本田: 高度成長の時代に日本の製造業が世界を席巻したこと自体は、すごいことなんですがね。ただ、製造業発想での成功体験が多かったことが、マネジメントの発想を凝り固める一因になっているようにも感じます。
これまで数百社の企業に関わって仕事をしてきましたが、多くの企業の経営陣に、とにかく「内製しなければいけない」「抱え込まなければならない」という発想が根強くあるのに驚きました。
留目: 過去には、新たなノウハウを自社に取り込んで習熟していくことが競争力になり、差別化の源泉になっていたというのもありますね。しかし、その意識を変えるのが難しい。
今求められているのは、世の中の変化に合わせて、次々と生まれる課題を新たに定義し、フレキシブルにチームを作ってそれを解決する――という取り組みを繰り返すことだと思います。変化のスピードが増し、現場の課題、世の中の課題が多種多様に広がっている現在では、それが差別化の源泉になるはずです。
本田: そもそも「内製」が競争力の源泉になるのは、人材が流動しないという前提がある場合ですよね。大手企業でさえも「終身雇用は維持できない」と明言している時代に、ノウハウを注入した社員が自社を辞めないと考えるのは現実的ではない。
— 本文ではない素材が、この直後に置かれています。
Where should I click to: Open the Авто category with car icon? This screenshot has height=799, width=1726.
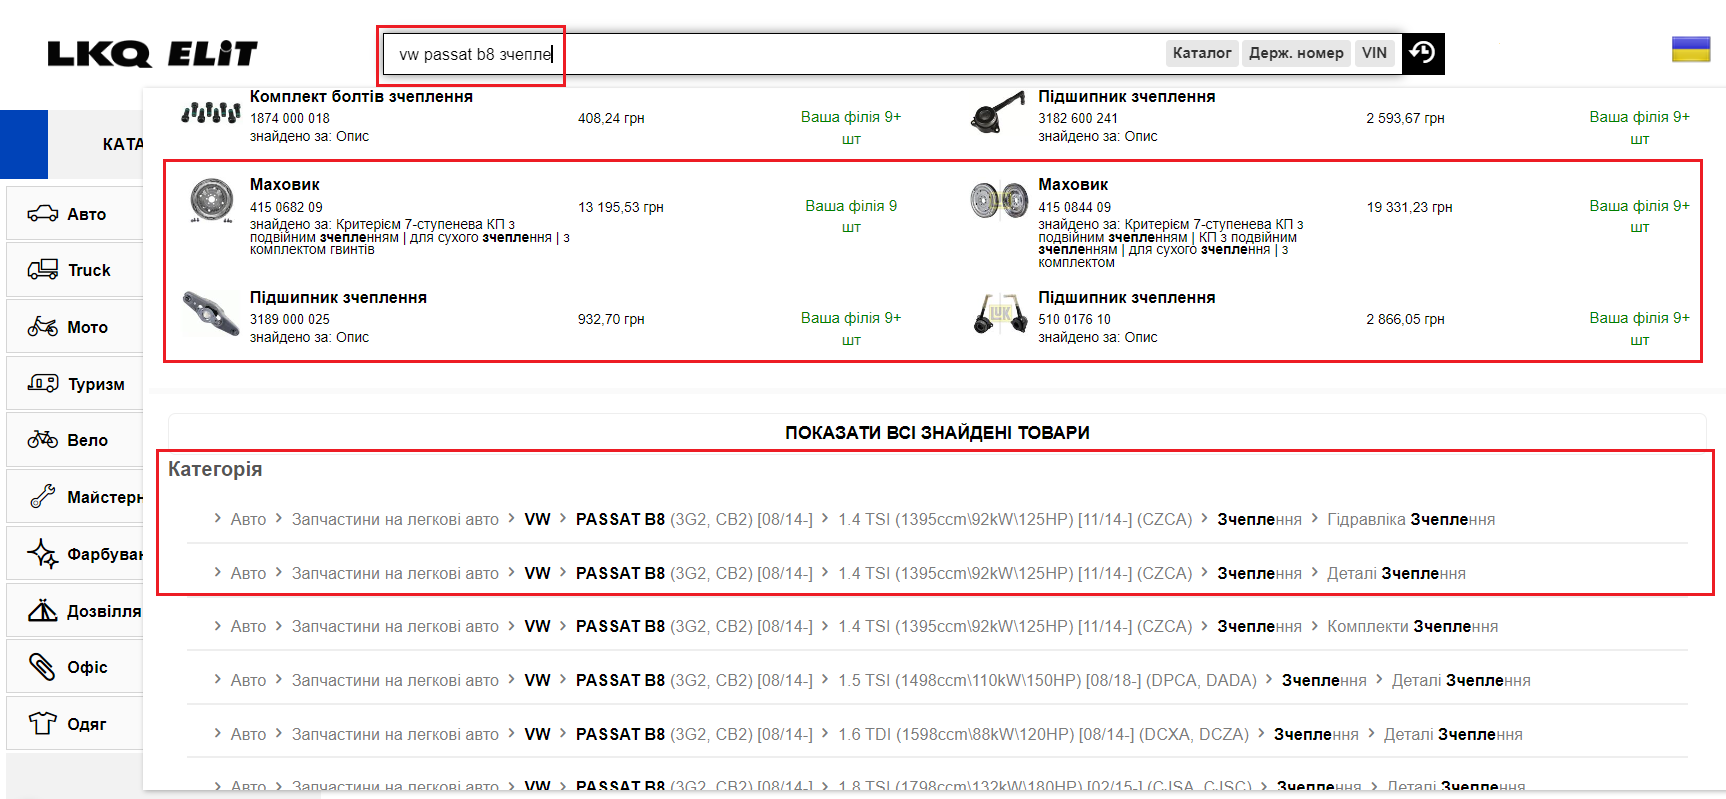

留目: 企業が「内製」や「抱え込み」を重視する背景には、もともと決まった市場があり、その中で競合他社とパイを取り合うという認識が前提とされていることも大きいのではないでしょうか。そうした状況では、他社よりもリソースを多く集めることに価値があったはずですから。
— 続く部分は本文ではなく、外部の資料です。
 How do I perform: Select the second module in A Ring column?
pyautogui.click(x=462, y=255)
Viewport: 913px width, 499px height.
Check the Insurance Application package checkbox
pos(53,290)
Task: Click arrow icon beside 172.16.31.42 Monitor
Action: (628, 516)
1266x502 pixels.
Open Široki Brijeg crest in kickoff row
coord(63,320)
しかし、現実には、その前提となっていた市場そのものがなくなってきてしまっている。ならば、新たな市場を見つけ、育てていかねばならないはずなのですが、過去の前提に対する思い込みが強いせいで、企業活動がそうした新たな方向に向かいづらくなっているというのはあると思います。
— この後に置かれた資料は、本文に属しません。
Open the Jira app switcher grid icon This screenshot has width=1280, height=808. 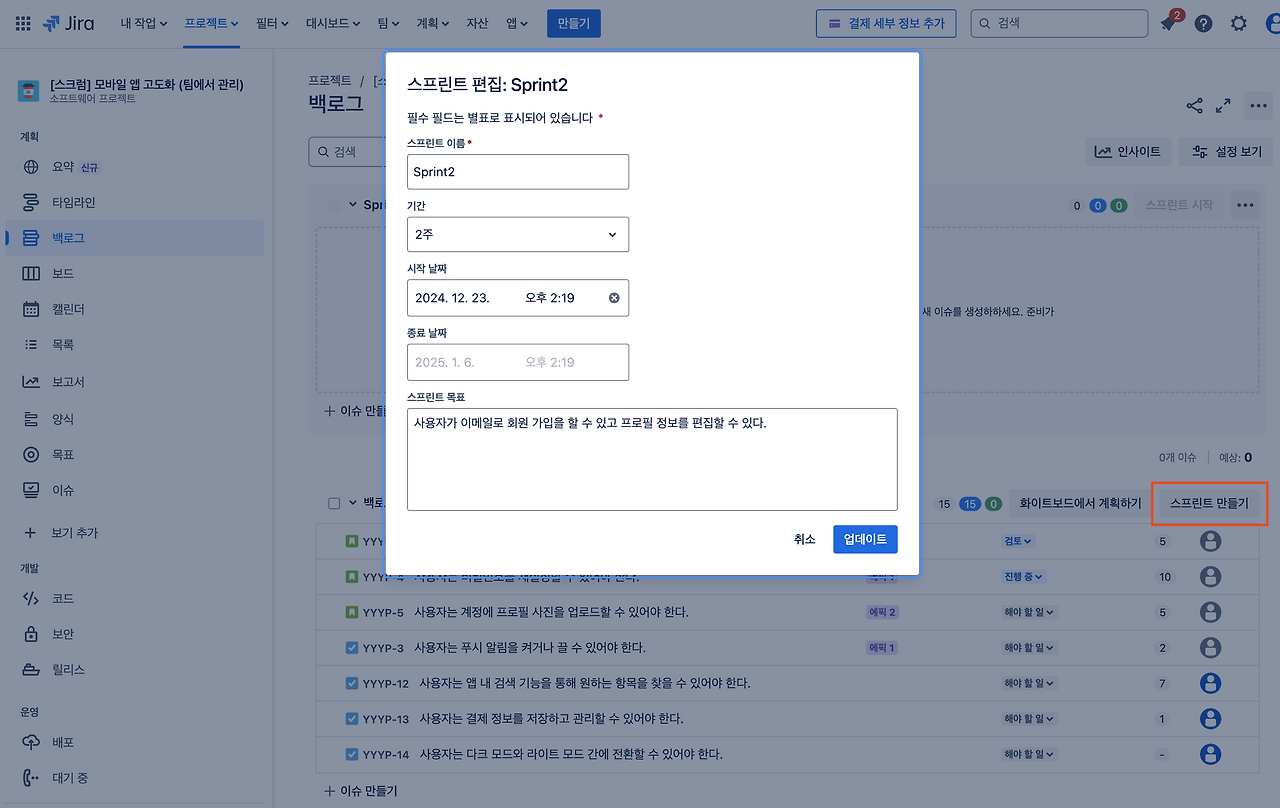pos(22,22)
本田: 「決められた土俵の中での差別化や食い合い」に固執しているというのは、私も感じますね。広告や商品開発においても、嫌というほど、競合のことを気にする傾向があります。それが進みすぎると、だんだんと、サービスの受け手や消費者が不在の「競合だけを見た差別化」に落ち込んでいきます。
「マーケティング」には、本来「市場創造」の意味が含まれているのですが、新たな市場を創り出すことをせずに、「食える土俵」ありきの考え方から抜け出せていない。それが、日本企業が市場創造を苦手とする、大きな原因のようにも感じます。
留目: 昔「米国に追いつけ、追い越せ」というスローガンがあったように、かつての日本企業には目に見える「お手本」があって、それを目指すことができたんですよね。でも、今は「お手本」がなくなった。そのせいで目標を見失ってしまっているというのも、大きいように思いますね。